Reportedly, Pickens was not told the movie was a comedy and took his role completely seriously...which only makes it even funnier. Peter Sellers is also great playing three different characters: the RAF Group Captain, the US President, and Dr. Strangelove himself, a sinister ex-Nazi presidential advisor who has a hard time controlling his right hand. In fact, Sellers does such a great job distinguishing these three that I sometimes found myself thinking of him as being Captain Mandrake and forgetting he was the other two.
Pirates of the Caribbean: At World's End (2007 - DVD)
After seeing the third Pirates movie, Crawl told me that he thought it was the worst of the three. Personally, I might have thought it was the funniest, or perhaps I'm just putting too much emphasis on Sparrow's "That makes you Chart Man!" line, which made me laugh harder than anything else in the rest of the series.
To summarize, it's more of the same. If you loved or liked the first two, then chances are you'll probably like this one, too. If you hated or disliked the first two, then I'd be surprised if it blew you away.
Only question: Why is Captain Barbossa considered a Pirate Lord? The only reason he was a captain was because Sparrow's crew mutinied and Barbossa happened to be the guy who took over. But this movie makes it sound like he's been a pirate captain for many, many years.

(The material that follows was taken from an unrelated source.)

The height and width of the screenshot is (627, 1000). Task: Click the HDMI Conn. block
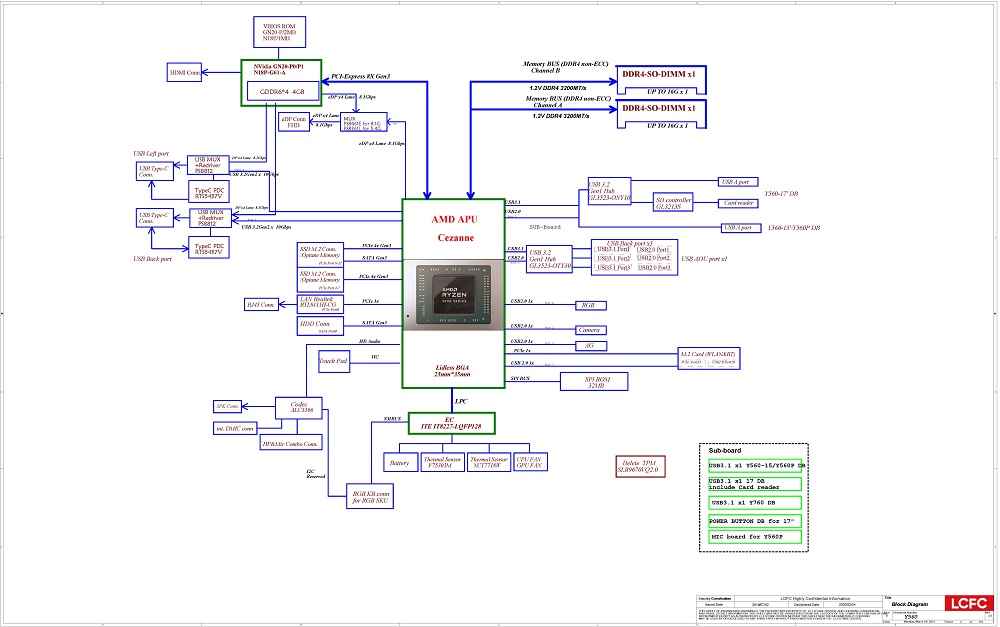point(184,72)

Better question: Why do I keep complaining about logic in a series that pretty much throws reality to the wind, anyway?
Talladega Nights: The Ballad of Ricky Bobby (2006 - DVD)
Geez, I've been watching a lot of things with Will Ferrell in them lately, and Talladega Nights is another typically good comedy featuring the former SNL alum. Ricky Bobby is a champion NASCAR driver whose skills, and ego, are eventually challenged by a gay Frenchman, Girard, who seems to be an even better driver than him. In trying to beat Girard, Ricky wipes out and the accident leaves him afraid to race anymore, which causes his wife to leave him and his career and life to hit rock bottom.
One of the most famous scenes in this movie is the "Baby Jesus" sequence in which Ricky Bobby says grace at the dinner table by praying to "Lord Baby Jesus". You have probably, by now, heard people quote this scene. If not, here are some choice selections from this conversation:
Ricky: "Dear Eight Pound, Six Ounce, Newborn Baby Jesus, in your golden, fleece diapers, with your curled-up, fat, balled-up little fists pawin' at the air..."
Chip: "He was a man! He had a beard!"
Ricky: "I like the baby version the best, do you hear me?! I win the races and I get the money! I work too hard for your bull, Chip."
Cal: "I like to think of Jesus with, like, big eagle's wings, singin' lead vocals for Lynyrd Skynyrd with, like, an angel band, and I'm in the front row, and I'm hammered drunk."
Anyway, the scenes with Ricky's deadbeat father, some of which parody the training montages in the Rocky films, are often hilarious, too, and the movie has one whopper of an ending that I won't spoil here (but a similar thing happened in real life with NASCAR driver Carl Edwards).